"Flippin' Foster" Watkins
- Watkins in 1938

No. 41, 39
- Positions: Quarterback, halfback

Personal information
- Born: November 17, 1917 Memphis, Texas, U.S.
- Died: December 29, 2002 (aged 85) Wichita Falls, Texas, U.S.
- Listed height: 5 ft 9 in (1.75 m)
- Listed weight: 163 lb (74 kg)

Career information
- High school: Dumas (Dumas, Texas)
- College: West Texas A&M
- NFL draft: 1939 (15th round, 134th overall pick)

Career history
- Philadelphia Eagles (1940–1941);

Career NFL statistics
- TD–INT: 2-3
- Passing yards: 627
- Passer rating: 53.3
- Stats at Pro Football Reference

= Foster Watkins =

American football player (1917–2002)

Foster Forrest "Flippin' Foster" Watkins (November 17, 1917 – December 29, 2002) was an American professional football player who was a quarterback in the National Football League (NFL) for the Philadelphia Eagles from 1940 to 1941. He played college football for the West Texas A&M Buffaloes. He served in World War II for the United States Navy.

==Early life==
Watkins was born in 1917 in Memphis, Tennessee. He attended Dumas High School in Dumas, Texas.

==West Texas Teachers==
Watkins attended West Texas State Teachers College (now West Texas A&M University).

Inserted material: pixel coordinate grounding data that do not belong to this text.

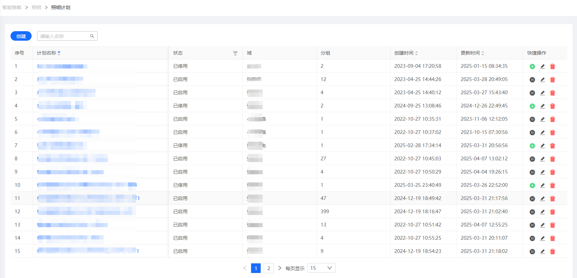Click the green start icon in row 1
The width and height of the screenshot is (577, 278).
pyautogui.click(x=532, y=66)
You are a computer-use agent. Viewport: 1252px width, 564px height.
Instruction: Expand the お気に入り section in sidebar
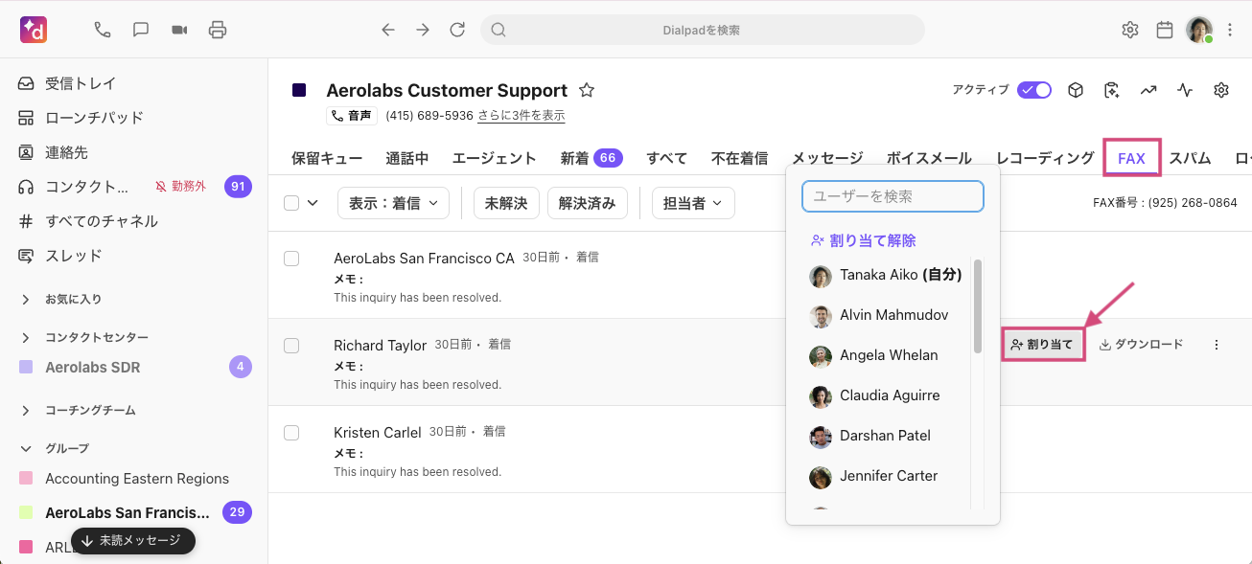tap(26, 299)
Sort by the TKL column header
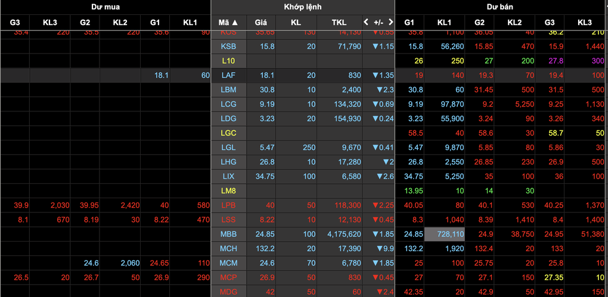 pos(339,23)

He played quarterback for the school's football teamfrom 1936 to 1939 and was selected as the most valuable player in the conference in both 1938 and 1939. He received honorable mention on the 1939 Little All-America college football team. He also played safety on defense, and played for the school's basketball team.

==Philadelphia Eagles==
Watkins was selected by the Philadelphia Eagles in the 15th round, 134th overall pick, of the 1940 NFL draft. He played for the Eagles in 1940 and 1941. Despite playing as a backup to Davey O'Brien, who started all 11 games in 1940, Wakins ranked among the NFL leaders in 1940 with 565 passing yards (seventh) and 85 pass attempts (tenth). Watkins also played baseball for the Memphis Spudders in 1941.

==Later life==
Watkins served in the Navy during World War II. He held the rank of lieutenant and was released from active duty in 1946. In May 1947, Watkins left a position as a high school teacher and coach to engage in farming in Memphis, Tennessee. He returned to coaching for a time, then entering private business in 1954. He was inducted into the West Texas State University Hall of Champions in 1987 and the Texas Panhandle Sports Hall of Fame in 1995.

Watkins and his wife, Patricia Ann, had two sons. Watkins died in December 2002 at age 86 in Wichita Falls, Texas.